Provolone is cheaper.
Table of contents
- Nutritional data comparison
- Weight loss and diets
- Health impacts
History and origin
The first difference between Swiss cheese and provolone is their country of origin and production year. Swiss cheese originated in the areas of Emmental, Switzerland, in the 15th century. On the other hand, Provolone cheese originated in Vesuvius, Italy, in the 19th century.
Difference in cheesemaking
Swiss cheese and provolone are made from cow's milk. The difference is in their processing and aging, among other things.
Swiss cheese preparation is done by fermenting cow's milk with different types of bacteria. These bacteria produce different types of compounds that give a specific texture and flavoring to the cheese. Acetate and propionic acid are the most important byproducts produced by the bacteria. They give the cheese a sweet and nutty flavor. In addition to these compounds, CO2 gas is produced by the above-mentioned bacteria. The CO2 gives the "blind cheese" texture to Swiss cheese. However, these holes are considered imperfections, and grade A Swiss cheese has non or minimal amounts of these holes. Swiss cheese is a medium-hard yellow cheese.
On the other hand, provolone cheese is also made from cow's milk, but it is made by coagulating and heating it with acid. Provolone cheese has a smooth texture and mild flavor.
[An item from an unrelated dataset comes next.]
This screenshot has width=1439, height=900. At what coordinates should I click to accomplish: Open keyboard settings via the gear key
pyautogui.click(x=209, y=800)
Provolone cheese is a semi-hard cheese that can have a nutty and salty flavor or Picante.
Swiss cheese is a melting cheese that is suitable for making different types of dishes. The unaged Swiss cheese can be used in sandwiches, pasta, and sauces. The aged Swiss cheese can be combined with dried fruits and nuts and served with earthy-flavored wines. One of the most common foods that use Swiss cheese are mashed potatoes, omelets, shepherd's pie, and pizza.
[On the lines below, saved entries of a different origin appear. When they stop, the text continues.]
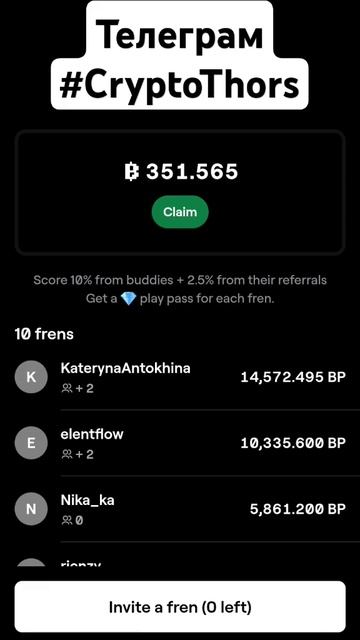Click referral people icon under elentflow
360x640 pixels.
point(67,454)
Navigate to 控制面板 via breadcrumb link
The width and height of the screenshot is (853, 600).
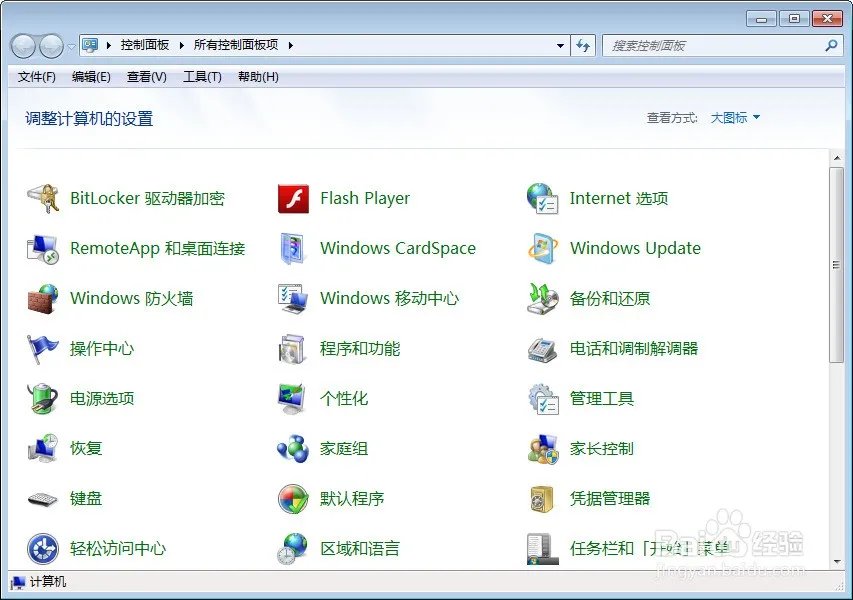[145, 45]
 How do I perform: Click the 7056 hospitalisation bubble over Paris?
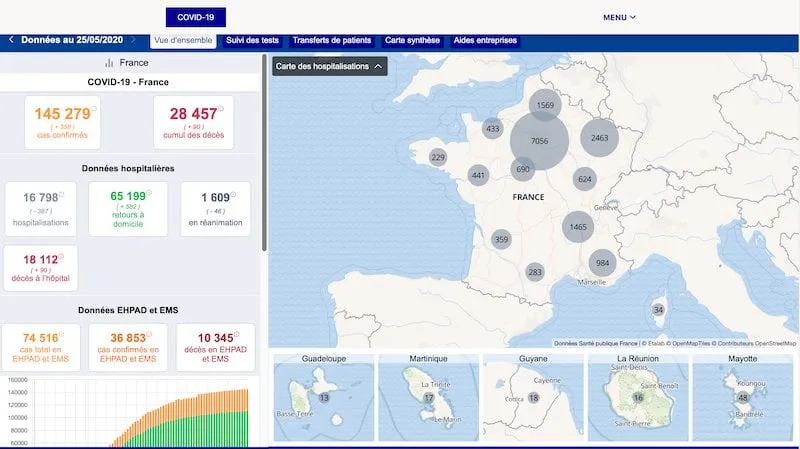[x=539, y=142]

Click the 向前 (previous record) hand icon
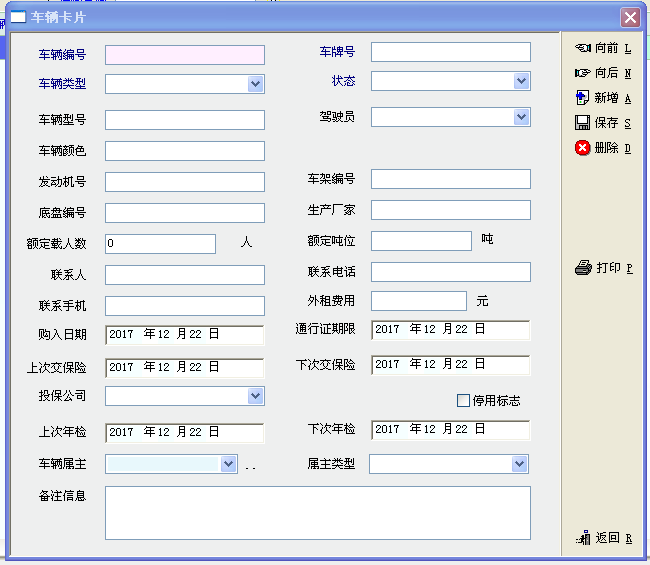(x=582, y=48)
Provolone cheese is also a melting cheese. It has similar culinary usage. Provolone can be used in sandwiches, paninis, pizzas, omelets, and mashed potatoes. In addition to those, they can be an alternative to mozzarella or even a combination with mozzarella to increase the flavor and texture.
In short, both kinds of cheese are very good sandwich cheeses when cold. In addition to that, they are melting cheeses that can be used in different types of cooking. The preference comes with the flavor that each one provides.
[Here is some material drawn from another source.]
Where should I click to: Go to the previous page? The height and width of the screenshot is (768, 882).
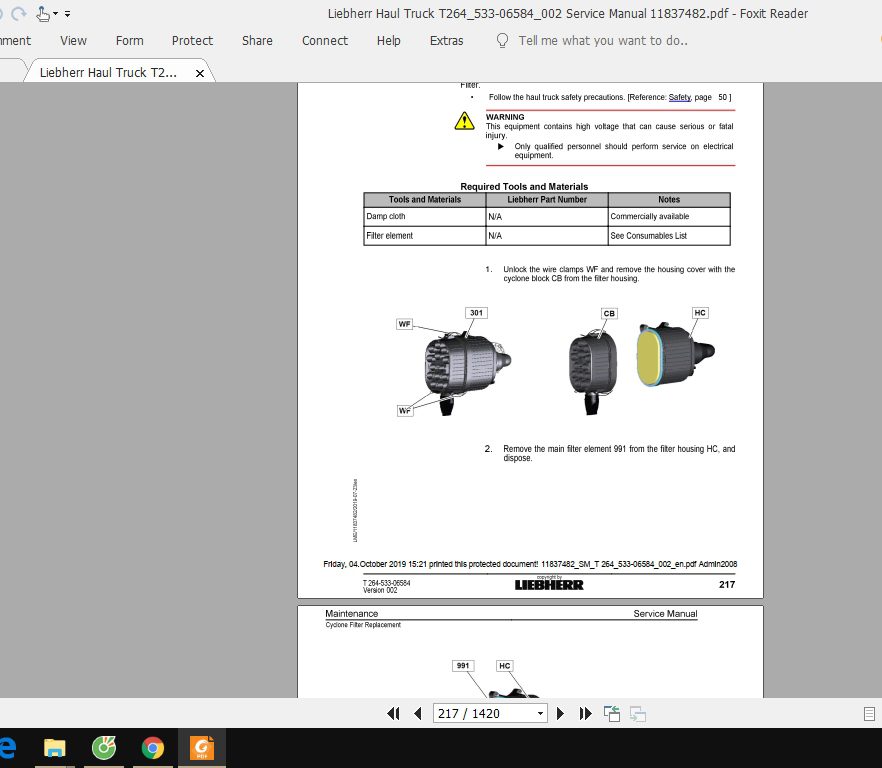point(419,713)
Provolone cheese is cheaper compared to Swiss cheese. The average market price for 1lb of provolone cheese is around 12$ compared to the same amount of Swiss cheese, which would cost around 18$.
After being exposed to air, Swiss cheese can stay in the fridge for about three to four weeks if it is refrigerated properly. In comparison, properly stored provolone cheese can stay refrigerated for two to three weeks.
In this article, we will compare the difference between Swiss cheese and provolone cheese based on their nutritional data, health impacts, weight loss and diet usage, and downsides.
Nutritional data comparison
The glycemic index of both kinds of cheese is the same. They are classified as low glycemic index foods. The glycemic index of Swiss cheese and provolone is 27.
Both Swiss cheese and provolone are high in calories, with Swiss cheese being higher. Swiss cheese provides 393 calories compared to provolone which provides 351 calories. Both are based on 100g of each cheese.
Provolone contains more carbs than Swiss cheese. However, they are not high in carbs, containing less than 3g of carbs per 100g serving.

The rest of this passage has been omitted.